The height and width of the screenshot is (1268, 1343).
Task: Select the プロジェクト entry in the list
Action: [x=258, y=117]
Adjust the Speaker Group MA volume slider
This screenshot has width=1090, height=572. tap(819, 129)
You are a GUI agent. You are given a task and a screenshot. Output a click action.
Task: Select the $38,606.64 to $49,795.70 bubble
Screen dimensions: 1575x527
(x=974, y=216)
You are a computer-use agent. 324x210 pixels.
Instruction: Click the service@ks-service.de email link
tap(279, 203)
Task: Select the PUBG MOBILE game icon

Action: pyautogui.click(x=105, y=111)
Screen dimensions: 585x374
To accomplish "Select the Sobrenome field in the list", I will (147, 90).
----
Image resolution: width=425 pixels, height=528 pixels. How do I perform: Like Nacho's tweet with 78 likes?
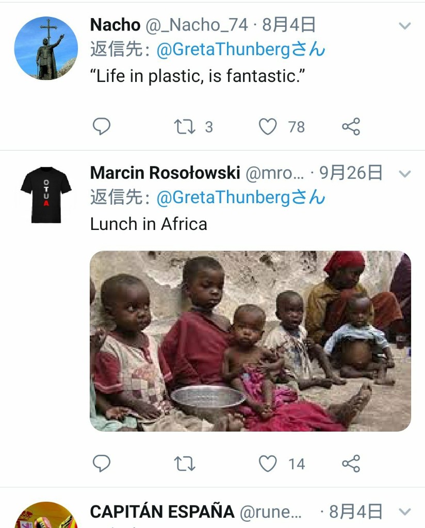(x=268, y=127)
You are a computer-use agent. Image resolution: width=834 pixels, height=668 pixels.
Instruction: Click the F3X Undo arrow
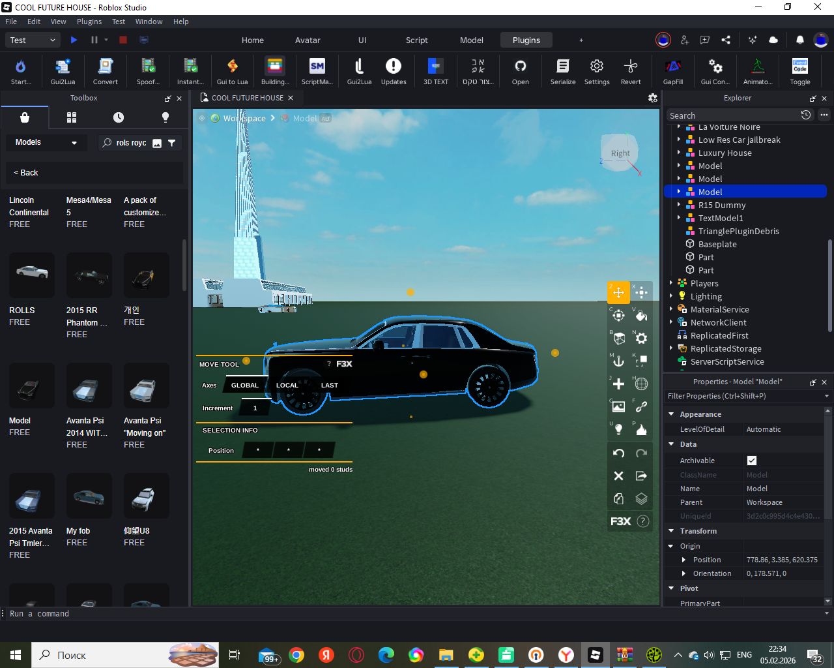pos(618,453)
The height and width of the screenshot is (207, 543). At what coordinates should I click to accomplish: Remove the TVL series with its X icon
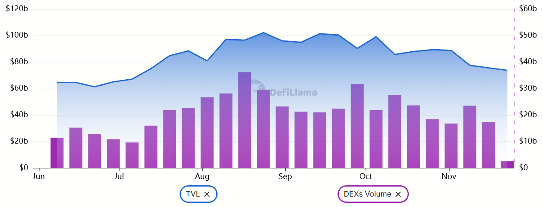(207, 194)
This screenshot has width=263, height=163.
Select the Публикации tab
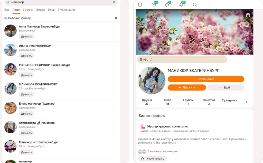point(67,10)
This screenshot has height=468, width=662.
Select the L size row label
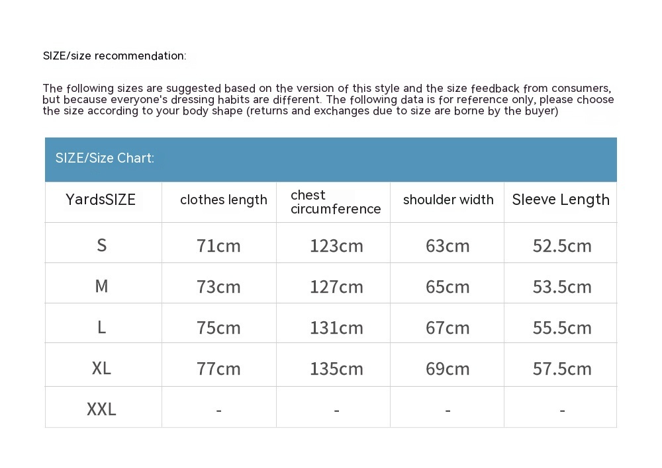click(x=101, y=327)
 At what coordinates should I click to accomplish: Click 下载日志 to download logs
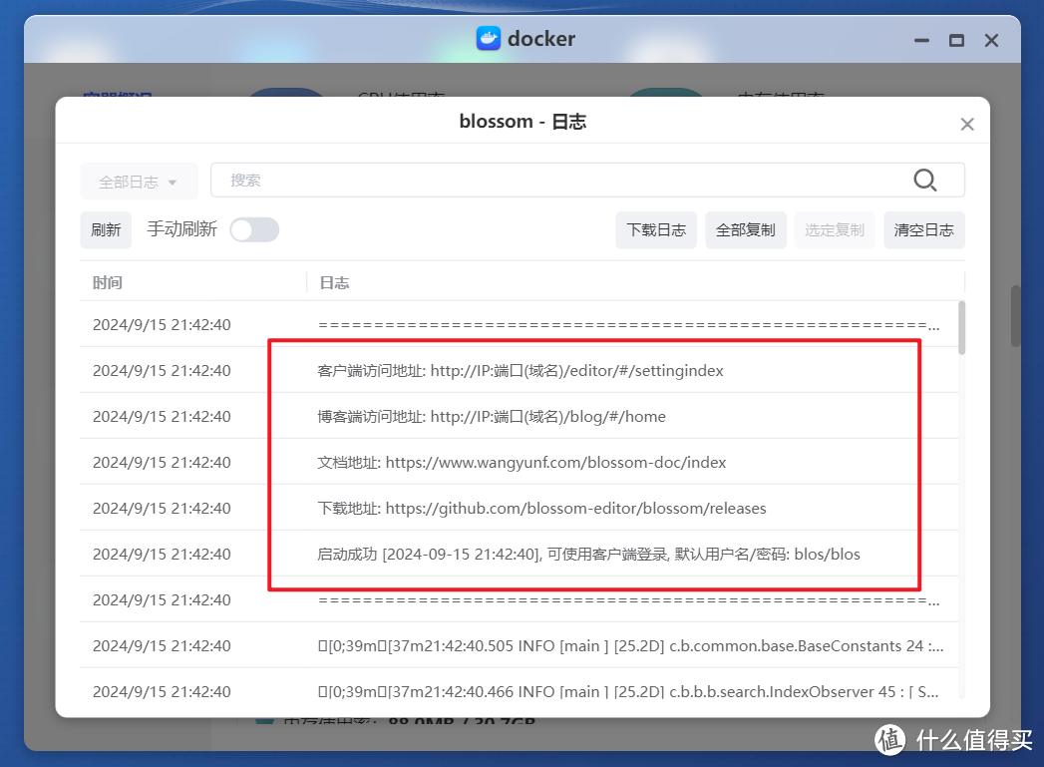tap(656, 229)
----
• [PROMPT]:
Which lines hold the string "computer"? Copy all of them from the data above.

• [SOLUTION FOR THIS PROBLEM]:
You are a computer-use agent. 324x210 pixels.
You are a computer-use agent. Image resolution: width=834 pixels, height=668 pixels.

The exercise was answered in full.